Ken Joseph, an attorney who heads the compliance and regulatory consulting practice at Duff & Phelps LLC in New York, told CQ Roll Call that regulators will look for compliance failures and may end up crafting or revising rules based on what they find.

The capital requirements that Robinhood and other platforms cited are “a legitimate concern,” Joseph said.
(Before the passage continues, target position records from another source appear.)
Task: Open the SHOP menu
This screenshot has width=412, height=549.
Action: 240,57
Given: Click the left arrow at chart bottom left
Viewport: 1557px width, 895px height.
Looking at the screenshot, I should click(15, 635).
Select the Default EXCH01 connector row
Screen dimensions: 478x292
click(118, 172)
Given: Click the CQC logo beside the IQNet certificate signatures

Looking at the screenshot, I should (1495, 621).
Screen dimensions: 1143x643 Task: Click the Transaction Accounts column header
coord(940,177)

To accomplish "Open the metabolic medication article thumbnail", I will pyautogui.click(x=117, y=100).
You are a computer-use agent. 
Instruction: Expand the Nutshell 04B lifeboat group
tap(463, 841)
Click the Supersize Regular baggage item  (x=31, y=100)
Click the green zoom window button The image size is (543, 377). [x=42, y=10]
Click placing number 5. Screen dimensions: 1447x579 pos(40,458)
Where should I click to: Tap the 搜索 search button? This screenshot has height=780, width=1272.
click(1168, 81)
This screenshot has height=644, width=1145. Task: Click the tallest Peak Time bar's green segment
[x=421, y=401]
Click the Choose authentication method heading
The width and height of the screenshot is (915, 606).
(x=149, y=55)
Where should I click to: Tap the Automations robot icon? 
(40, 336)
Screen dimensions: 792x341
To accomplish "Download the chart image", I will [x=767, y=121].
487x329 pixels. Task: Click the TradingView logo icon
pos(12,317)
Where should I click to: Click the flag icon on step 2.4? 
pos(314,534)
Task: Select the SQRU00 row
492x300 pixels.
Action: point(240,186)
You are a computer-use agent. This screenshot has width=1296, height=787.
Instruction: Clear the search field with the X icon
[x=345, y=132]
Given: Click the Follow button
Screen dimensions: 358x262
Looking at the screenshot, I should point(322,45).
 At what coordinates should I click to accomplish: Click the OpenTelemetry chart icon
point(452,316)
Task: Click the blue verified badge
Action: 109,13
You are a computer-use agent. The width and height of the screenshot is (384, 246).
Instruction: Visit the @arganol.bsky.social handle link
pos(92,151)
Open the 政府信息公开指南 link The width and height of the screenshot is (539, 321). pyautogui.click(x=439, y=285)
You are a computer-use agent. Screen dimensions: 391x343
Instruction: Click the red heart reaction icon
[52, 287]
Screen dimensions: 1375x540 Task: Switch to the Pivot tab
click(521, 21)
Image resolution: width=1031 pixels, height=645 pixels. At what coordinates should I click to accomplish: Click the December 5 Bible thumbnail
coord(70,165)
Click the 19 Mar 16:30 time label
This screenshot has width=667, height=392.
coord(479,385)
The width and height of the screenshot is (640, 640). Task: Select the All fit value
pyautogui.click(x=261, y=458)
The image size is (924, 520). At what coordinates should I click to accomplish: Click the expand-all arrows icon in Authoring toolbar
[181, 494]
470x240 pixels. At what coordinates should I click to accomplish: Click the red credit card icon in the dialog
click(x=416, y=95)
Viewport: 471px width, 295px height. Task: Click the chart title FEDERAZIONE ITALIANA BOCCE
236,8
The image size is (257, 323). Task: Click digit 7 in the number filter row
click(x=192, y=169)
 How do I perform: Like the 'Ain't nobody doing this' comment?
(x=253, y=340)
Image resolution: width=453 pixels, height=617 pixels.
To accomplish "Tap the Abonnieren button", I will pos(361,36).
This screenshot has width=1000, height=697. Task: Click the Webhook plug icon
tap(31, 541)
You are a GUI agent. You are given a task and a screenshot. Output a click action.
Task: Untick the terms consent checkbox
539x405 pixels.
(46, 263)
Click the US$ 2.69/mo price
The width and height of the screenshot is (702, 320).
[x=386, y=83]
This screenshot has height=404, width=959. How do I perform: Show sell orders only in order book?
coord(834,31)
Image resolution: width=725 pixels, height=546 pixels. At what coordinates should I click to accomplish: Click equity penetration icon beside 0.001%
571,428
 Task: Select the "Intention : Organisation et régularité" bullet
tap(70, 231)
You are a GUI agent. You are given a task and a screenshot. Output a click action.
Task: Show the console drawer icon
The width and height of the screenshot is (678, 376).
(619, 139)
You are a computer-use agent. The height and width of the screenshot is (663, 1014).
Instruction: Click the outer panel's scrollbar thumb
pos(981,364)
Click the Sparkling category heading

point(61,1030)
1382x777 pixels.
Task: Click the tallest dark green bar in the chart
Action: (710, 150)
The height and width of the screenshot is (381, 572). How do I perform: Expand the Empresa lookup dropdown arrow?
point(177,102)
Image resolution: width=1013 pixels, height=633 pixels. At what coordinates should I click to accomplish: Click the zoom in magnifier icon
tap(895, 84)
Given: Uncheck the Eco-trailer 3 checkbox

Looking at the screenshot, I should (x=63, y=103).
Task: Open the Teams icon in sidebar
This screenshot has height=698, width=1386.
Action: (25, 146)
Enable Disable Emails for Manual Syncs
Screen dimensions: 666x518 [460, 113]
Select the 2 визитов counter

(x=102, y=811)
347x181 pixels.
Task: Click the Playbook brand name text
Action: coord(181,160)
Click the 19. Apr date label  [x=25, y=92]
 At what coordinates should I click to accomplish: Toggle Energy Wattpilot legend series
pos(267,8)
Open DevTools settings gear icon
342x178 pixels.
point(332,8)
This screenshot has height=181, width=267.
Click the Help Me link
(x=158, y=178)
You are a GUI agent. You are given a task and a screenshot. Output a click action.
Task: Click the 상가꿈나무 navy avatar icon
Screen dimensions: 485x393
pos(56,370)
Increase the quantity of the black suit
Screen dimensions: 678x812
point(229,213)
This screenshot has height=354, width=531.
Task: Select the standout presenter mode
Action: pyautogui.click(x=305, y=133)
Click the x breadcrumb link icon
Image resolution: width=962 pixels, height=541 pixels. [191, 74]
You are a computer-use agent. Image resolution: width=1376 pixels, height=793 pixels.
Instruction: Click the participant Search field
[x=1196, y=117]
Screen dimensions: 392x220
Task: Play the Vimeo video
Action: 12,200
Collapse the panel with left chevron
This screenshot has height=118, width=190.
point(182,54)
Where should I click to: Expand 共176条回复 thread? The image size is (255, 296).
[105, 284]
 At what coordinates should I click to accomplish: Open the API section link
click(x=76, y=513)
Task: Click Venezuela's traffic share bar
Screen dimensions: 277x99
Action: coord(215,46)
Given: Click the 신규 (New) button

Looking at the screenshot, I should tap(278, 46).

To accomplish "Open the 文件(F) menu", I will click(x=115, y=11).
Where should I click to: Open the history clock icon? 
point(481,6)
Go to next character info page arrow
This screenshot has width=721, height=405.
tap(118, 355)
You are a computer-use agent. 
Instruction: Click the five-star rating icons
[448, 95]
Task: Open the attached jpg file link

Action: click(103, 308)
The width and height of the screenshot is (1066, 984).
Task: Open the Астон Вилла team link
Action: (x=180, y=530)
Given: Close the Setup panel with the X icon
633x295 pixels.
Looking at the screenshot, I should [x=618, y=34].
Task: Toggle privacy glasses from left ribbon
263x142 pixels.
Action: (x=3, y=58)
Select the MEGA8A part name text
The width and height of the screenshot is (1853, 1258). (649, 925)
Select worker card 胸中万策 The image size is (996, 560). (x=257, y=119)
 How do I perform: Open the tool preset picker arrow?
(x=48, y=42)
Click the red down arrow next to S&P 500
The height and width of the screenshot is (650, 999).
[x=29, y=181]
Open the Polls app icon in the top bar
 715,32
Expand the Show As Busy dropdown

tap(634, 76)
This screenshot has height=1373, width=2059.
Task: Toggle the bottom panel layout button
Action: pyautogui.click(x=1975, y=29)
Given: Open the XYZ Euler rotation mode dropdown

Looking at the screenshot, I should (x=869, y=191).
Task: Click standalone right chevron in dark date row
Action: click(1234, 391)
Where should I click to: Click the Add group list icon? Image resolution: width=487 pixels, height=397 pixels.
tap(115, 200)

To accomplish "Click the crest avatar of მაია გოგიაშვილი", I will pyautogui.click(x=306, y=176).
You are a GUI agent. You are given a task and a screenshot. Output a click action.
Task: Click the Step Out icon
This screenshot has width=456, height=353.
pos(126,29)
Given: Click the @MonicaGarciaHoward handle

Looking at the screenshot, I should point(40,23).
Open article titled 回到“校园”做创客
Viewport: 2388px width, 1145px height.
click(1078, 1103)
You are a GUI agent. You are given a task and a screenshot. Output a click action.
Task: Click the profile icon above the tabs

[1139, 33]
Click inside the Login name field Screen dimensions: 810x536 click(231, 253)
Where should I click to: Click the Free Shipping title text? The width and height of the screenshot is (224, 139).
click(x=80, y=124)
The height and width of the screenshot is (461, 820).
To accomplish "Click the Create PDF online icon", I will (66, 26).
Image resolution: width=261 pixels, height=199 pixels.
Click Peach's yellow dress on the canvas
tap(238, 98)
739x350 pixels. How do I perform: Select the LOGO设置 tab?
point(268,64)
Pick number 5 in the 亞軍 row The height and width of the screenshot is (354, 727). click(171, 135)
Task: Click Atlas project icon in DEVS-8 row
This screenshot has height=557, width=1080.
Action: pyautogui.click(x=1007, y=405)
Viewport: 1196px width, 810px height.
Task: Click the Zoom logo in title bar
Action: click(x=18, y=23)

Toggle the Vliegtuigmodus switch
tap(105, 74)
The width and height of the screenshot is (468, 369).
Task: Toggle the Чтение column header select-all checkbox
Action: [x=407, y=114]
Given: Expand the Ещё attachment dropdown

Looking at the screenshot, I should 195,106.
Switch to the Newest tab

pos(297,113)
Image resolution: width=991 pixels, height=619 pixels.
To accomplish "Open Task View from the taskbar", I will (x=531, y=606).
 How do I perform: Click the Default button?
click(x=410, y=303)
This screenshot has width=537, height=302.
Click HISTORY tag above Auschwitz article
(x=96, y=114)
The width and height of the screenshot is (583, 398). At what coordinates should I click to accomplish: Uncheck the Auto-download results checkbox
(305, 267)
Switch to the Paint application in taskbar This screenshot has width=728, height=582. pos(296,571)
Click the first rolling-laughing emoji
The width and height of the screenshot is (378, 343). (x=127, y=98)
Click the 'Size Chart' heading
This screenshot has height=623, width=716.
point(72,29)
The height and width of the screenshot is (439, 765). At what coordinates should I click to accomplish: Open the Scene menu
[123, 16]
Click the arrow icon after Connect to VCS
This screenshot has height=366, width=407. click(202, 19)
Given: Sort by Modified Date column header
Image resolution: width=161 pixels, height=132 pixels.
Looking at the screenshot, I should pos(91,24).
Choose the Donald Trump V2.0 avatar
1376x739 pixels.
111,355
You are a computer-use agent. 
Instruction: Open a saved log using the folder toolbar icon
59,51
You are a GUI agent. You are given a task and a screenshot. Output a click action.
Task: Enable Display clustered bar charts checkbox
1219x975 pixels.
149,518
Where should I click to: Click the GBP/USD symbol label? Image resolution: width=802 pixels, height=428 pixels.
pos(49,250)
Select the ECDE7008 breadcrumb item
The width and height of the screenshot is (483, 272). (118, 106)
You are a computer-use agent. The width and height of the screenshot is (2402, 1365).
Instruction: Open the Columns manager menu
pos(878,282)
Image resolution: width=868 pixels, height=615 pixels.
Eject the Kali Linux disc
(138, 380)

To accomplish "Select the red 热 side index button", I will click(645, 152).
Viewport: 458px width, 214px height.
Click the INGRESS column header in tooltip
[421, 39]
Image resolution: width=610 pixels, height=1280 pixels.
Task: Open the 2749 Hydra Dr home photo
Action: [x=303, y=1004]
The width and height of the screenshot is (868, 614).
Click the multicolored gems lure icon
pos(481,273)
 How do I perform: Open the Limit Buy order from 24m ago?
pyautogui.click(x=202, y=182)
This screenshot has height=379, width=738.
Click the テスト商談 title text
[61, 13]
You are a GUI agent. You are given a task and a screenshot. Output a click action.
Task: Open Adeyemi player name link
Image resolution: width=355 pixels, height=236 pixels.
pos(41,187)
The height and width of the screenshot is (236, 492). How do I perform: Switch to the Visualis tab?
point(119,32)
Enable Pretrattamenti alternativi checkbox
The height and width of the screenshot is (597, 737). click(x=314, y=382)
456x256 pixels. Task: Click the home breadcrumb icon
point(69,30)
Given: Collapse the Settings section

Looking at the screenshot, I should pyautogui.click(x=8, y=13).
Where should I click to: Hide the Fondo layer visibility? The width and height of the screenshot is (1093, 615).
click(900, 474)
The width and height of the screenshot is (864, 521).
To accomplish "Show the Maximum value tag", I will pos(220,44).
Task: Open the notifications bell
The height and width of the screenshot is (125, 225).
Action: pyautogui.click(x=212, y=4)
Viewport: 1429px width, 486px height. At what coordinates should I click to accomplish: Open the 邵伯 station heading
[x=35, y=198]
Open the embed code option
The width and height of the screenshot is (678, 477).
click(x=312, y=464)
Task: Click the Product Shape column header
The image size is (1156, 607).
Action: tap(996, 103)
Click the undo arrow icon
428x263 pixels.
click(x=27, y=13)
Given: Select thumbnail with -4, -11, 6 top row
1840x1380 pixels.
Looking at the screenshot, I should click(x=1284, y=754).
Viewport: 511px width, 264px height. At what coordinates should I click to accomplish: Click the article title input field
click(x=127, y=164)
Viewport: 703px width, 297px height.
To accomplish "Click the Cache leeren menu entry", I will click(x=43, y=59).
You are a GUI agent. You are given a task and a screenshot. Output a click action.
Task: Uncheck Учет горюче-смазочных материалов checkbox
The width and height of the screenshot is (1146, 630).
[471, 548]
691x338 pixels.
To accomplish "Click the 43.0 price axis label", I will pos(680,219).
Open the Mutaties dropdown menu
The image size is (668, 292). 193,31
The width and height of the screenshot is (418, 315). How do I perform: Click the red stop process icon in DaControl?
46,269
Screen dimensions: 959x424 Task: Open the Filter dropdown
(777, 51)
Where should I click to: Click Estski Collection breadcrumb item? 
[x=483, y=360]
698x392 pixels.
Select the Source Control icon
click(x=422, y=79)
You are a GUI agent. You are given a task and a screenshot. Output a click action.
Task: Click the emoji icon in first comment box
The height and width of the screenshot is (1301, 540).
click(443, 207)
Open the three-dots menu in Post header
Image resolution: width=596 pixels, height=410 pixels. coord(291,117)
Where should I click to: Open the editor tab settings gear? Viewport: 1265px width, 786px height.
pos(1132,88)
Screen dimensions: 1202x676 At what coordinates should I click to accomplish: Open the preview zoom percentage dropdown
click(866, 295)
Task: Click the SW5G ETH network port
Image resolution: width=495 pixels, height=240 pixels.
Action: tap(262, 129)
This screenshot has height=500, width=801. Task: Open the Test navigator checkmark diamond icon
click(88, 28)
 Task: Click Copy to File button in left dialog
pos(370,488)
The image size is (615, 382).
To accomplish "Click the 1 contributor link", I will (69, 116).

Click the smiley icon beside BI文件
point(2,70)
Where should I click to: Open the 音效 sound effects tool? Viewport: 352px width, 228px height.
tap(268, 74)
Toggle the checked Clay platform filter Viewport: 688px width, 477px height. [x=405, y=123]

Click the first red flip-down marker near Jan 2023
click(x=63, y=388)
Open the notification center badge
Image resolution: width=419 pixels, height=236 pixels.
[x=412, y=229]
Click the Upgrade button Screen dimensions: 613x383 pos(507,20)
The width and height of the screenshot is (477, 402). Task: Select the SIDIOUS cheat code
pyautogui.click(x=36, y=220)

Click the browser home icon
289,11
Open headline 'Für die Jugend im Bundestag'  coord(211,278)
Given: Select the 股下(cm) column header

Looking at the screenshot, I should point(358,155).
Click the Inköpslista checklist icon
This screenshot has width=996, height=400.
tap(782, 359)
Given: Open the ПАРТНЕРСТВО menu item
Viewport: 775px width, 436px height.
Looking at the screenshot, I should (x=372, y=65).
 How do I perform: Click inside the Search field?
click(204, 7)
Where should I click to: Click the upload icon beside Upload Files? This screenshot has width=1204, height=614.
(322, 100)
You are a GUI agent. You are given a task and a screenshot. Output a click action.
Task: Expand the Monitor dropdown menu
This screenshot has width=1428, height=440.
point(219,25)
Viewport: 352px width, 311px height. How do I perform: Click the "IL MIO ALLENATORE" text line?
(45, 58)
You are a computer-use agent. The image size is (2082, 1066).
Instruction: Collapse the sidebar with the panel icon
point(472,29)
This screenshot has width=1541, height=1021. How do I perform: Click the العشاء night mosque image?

However, regulators will determine if there were other influencing factors.

“As a market participant, part of a broker-dealer’s role is to provide the platform,” said Joseph. “Unless there is some valid reason, you have to fulfill those obligations and keep the doors open.”

He predicts that Robinhood will characterize the GameStop surge as an unforeseeable “black swan” event.

The SEC could review compliance with rules surrounding electronic trading, short selling, liquidity and risk management, and investor disclosures, Joseph said. The Federal Trade Commission, Consumer Financial Protection Bureau, state attorneys general or numerous other regulators could investigate as well.

“This whole series of events has generated a lot of cross-agency interest,” he said.

The effort by large numbers of diffuse retail investors sharing information online and trading on fintech apps to move markets, sometimes with a social agenda in mind, “is not something that the federal regulators have contemplated,” Joseph said.